There’s nothing that ticks off homebuyers more than their lenders taking time off.
They don’t even like it when a lender shuts down for a federal holiday, like most businesses. In fact, according to one recent survey, they don’t like delays at all.
Lenders getting their acts together will help customer satisfaction, says Mike Seminari of the Stratmor Group consulting firm. A former loan officer, Seminari is now the director of MortgageSAT, an interactive customer satisfaction tool for lenders. But borrowers can also take steps to keep the closing process moving smoothly.
For example, as a homebuyer, you can keep up with the bank statements, tax returns and pay stubs your lender will need from you.
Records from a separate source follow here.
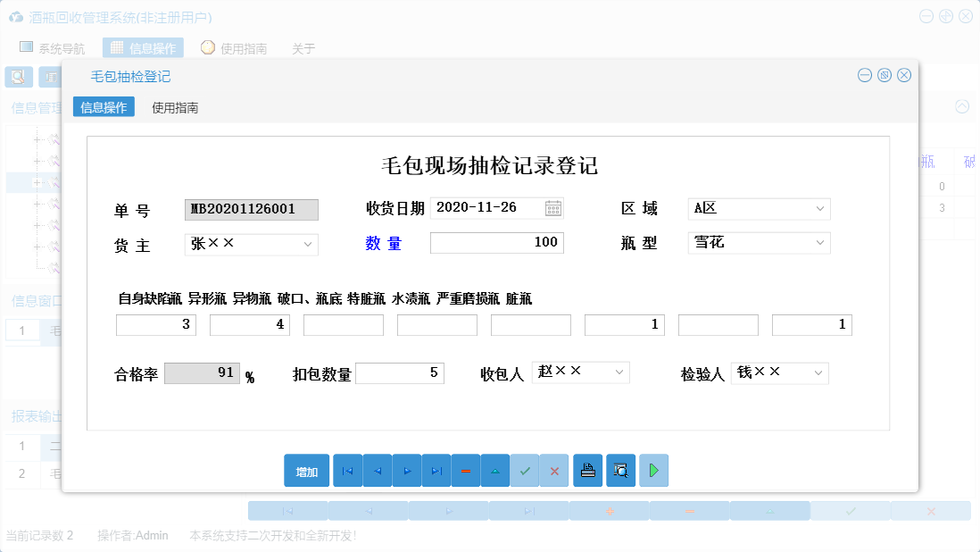Open print preview

pos(620,471)
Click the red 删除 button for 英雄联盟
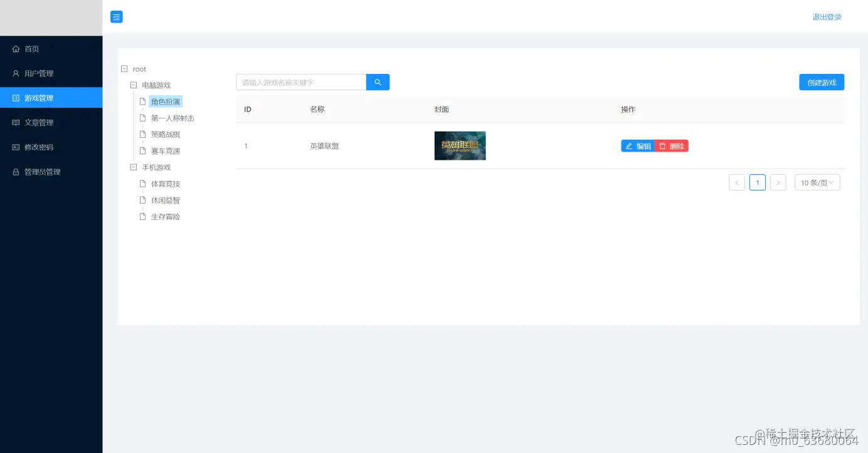The image size is (868, 453). 672,145
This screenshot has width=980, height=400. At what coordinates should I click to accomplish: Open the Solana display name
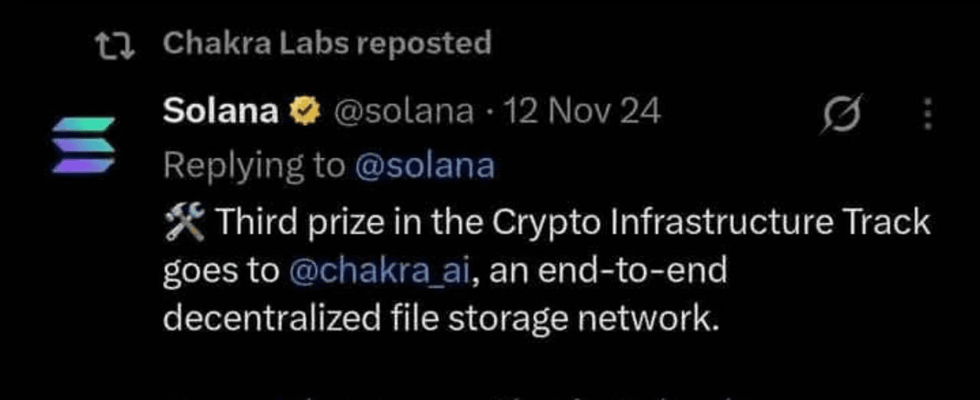coord(221,112)
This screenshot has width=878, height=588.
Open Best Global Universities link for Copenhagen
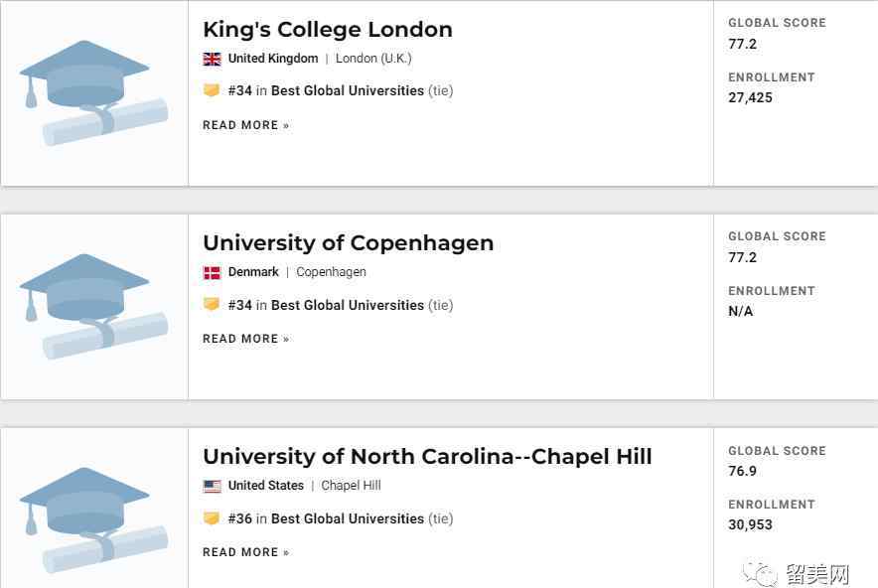point(348,305)
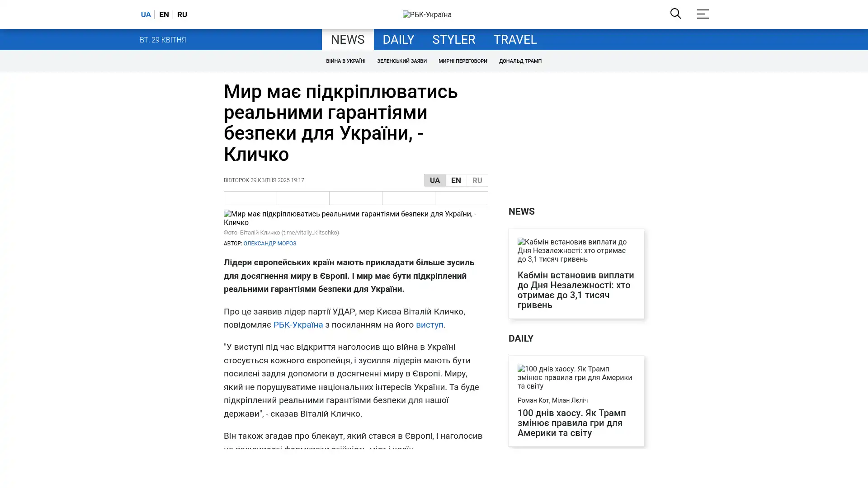Select the article UA language toggle
Image resolution: width=868 pixels, height=488 pixels.
pyautogui.click(x=434, y=180)
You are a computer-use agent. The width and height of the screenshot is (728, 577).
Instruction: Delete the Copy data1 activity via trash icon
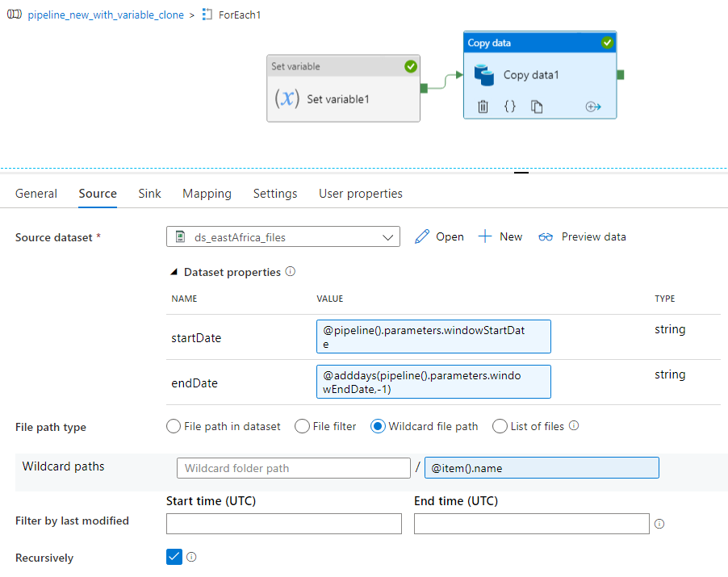click(483, 107)
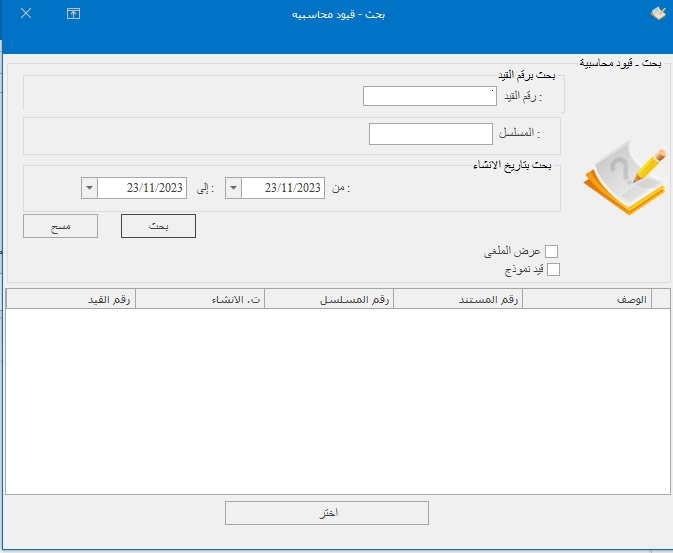This screenshot has height=553, width=673.
Task: Click the restore window icon in title bar
Action: click(x=72, y=13)
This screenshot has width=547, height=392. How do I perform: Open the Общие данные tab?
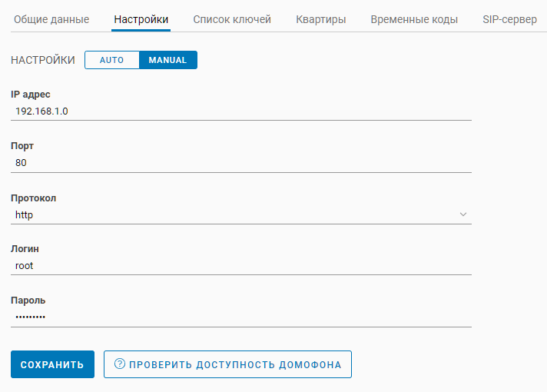click(x=51, y=19)
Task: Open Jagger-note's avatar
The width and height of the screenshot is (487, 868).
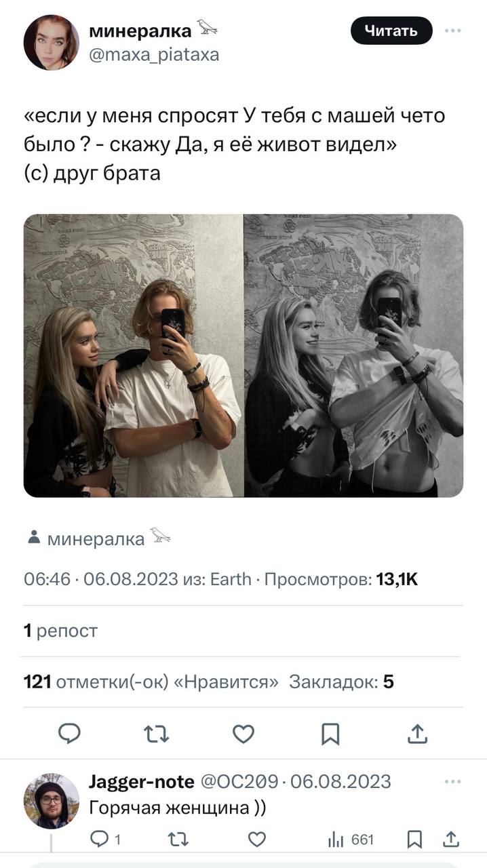Action: pos(51,801)
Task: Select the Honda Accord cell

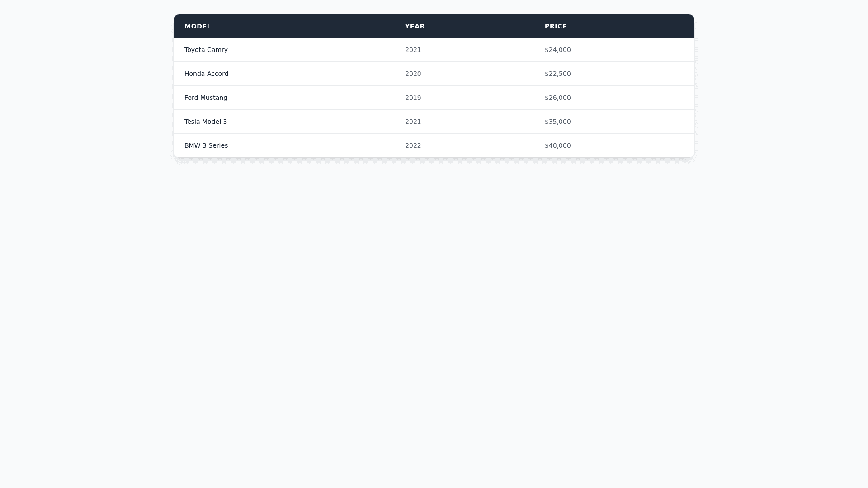Action: pyautogui.click(x=207, y=74)
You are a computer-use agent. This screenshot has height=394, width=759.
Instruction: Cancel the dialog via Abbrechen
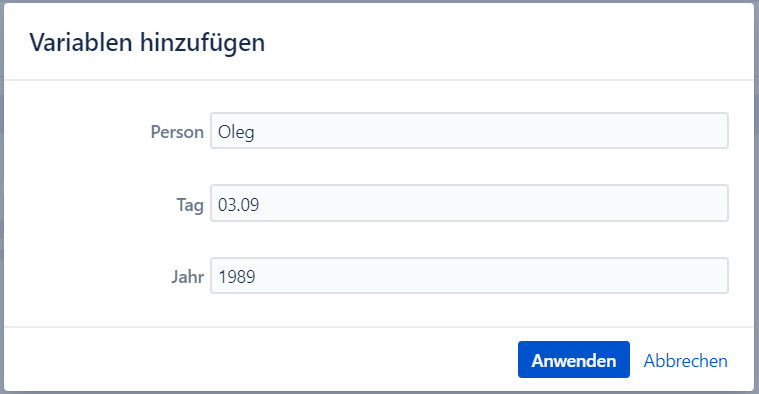[685, 361]
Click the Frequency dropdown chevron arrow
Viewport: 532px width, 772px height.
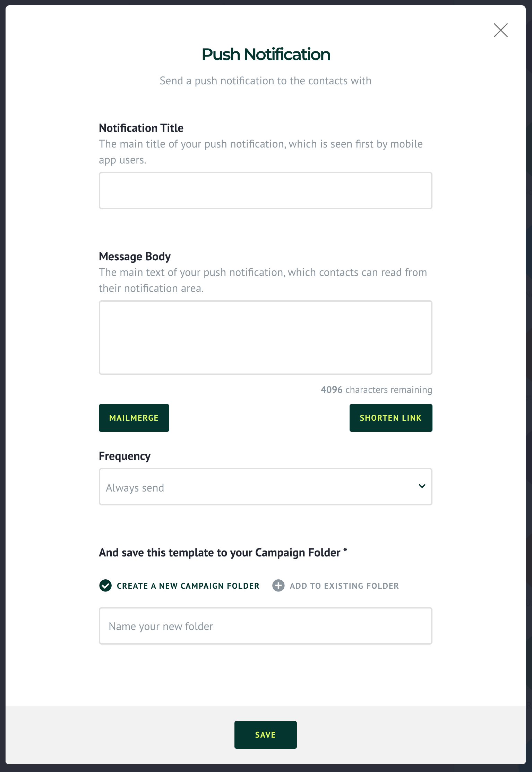422,486
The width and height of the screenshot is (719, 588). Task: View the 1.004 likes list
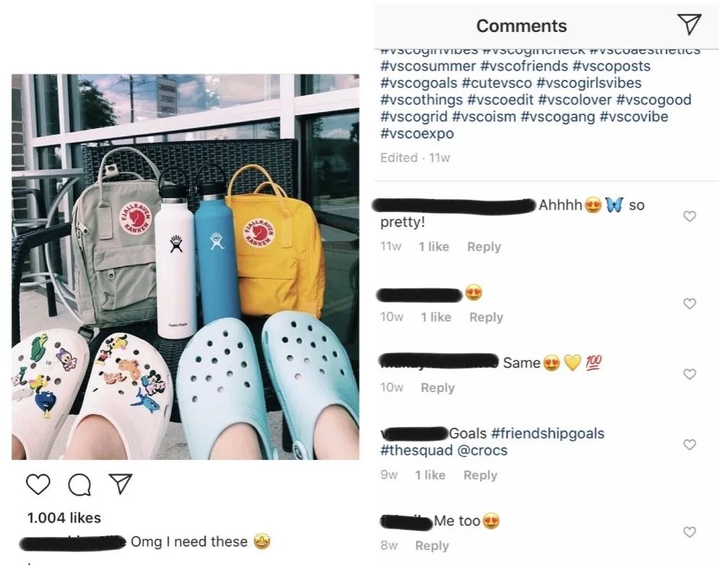(x=64, y=518)
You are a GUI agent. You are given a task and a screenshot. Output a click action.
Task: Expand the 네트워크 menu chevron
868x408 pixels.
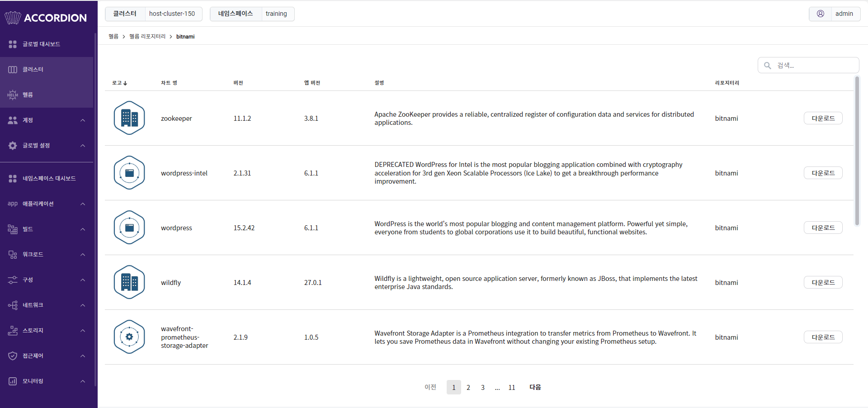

It can be helpful to have a checklist to work from: “If you don’t get a checklist, ask for it,” says Seminari.
You also should let your lender know what your expectations are: how often the company should be in touch with updates on your application, for instance, and how you want them to communicate -- email, text or phone. Seminari says borrowers who have to call their lenders frequently are among the least satisfied customers. So discuss your expectations up front.
“Coach your loan officer into giving you a better experience,” he says.
As measured by Stratmor’s National Borrower Satisfaction Index for the past 12 months, borrowers became somewhat steamed at their lenders last December. The index dropped two points from November, as back-office staff took time off for holiday parties and shut down completely on Dec. 25 and Jan. 1.
But then a funny thing happened.
Borrower approval of their lenders not only jumped back up in January, but it has stayed at the higher level ever since, despite an increase in loan applications during the spring -- a boom time that might have slowed lenders down and delayed settlements.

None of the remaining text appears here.